The 16th century was Krakow's golden age. Under the influence of the joint Polish-Lithuanian Jagiellonian dynasty, Krakow became a centre of science and the arts. In 1569, Poland was officially united with Lithuania and as a result government activity started to move to Warsaw. King Zygmunt III officially moved the capital in 1609.
However, the 17th century was a return to troubled times for Krakow and Poland. After being invaded by Russians, Prussians, Austrians, Transylvanians, Swedes, and the French, it went through a phase of various forms of political control. These included being part of the Duchy of Warsaw, established by Napoleon, and becoming an "independent city". However, it mostly fell under the sphere of influence of the Austrian Habsburg Empire, in the province of Galicia.
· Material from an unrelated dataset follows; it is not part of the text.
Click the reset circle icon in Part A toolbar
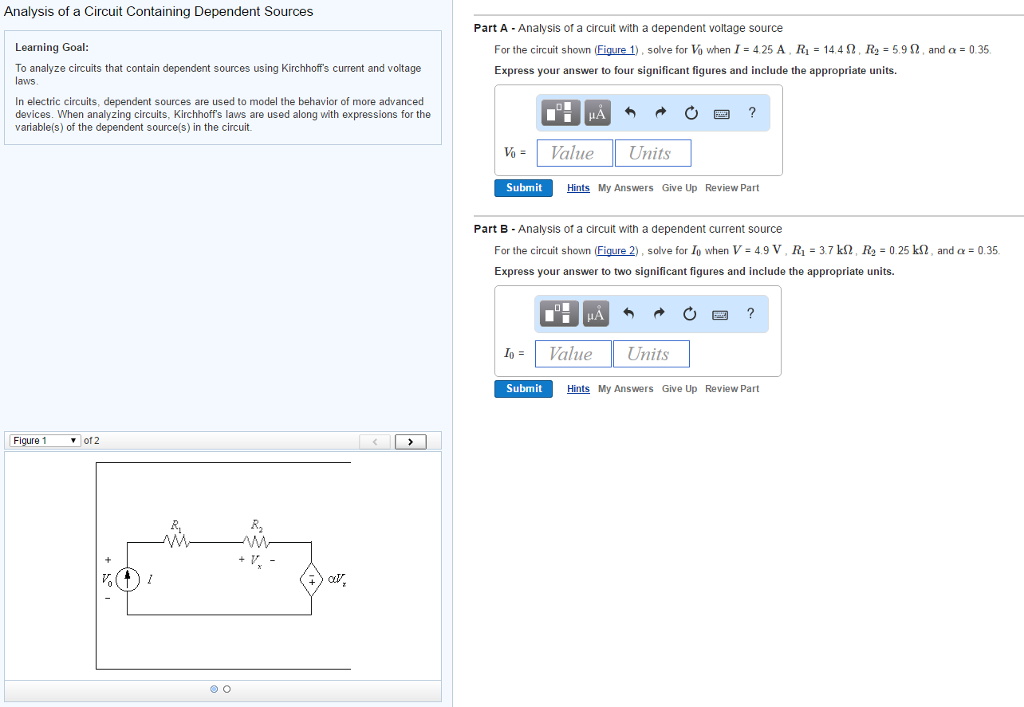The height and width of the screenshot is (707, 1024). tap(691, 112)
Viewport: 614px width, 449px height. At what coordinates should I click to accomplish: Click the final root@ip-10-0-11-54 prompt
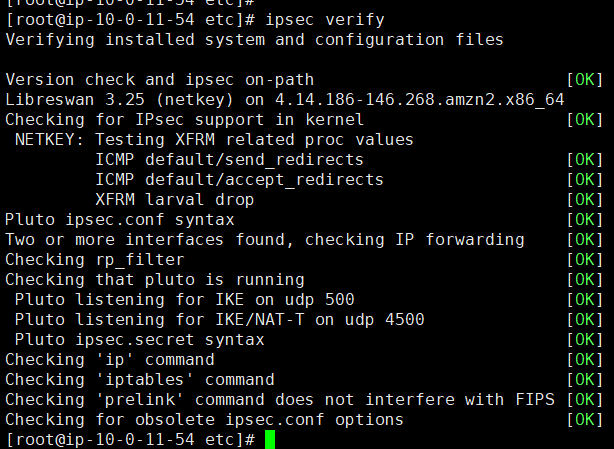(130, 440)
In the First World War, Jozef Pilsudski set out to liberate Poland and the Treaty of Versailles (1919) established an independent sovereign Polish state for the first time in more than 100 years. This lasted until the Second World War, when Germany partitioned the country, with German forces entering Krakow in September 1939. Many academics were killed and historic relics and monuments were destroyed or looted. Concentration camps were established near Krakow, including Plaszow and Auschwitz. After German withdrawal, the city escaped complete destruction and many buildings were saved.
In the Communist period, a large steel works was established in the suburb of Nowa Huta. This was seen as an attempt to lessen the influence of the anti-Communist intellegentsia and religious communities in Krakow. In 1978, UNESCO placed Krakow on the World Heritage Sites list. In the same year, the Archbishop of Krakow, Karol Wojtyla, was made Pope John Paul II.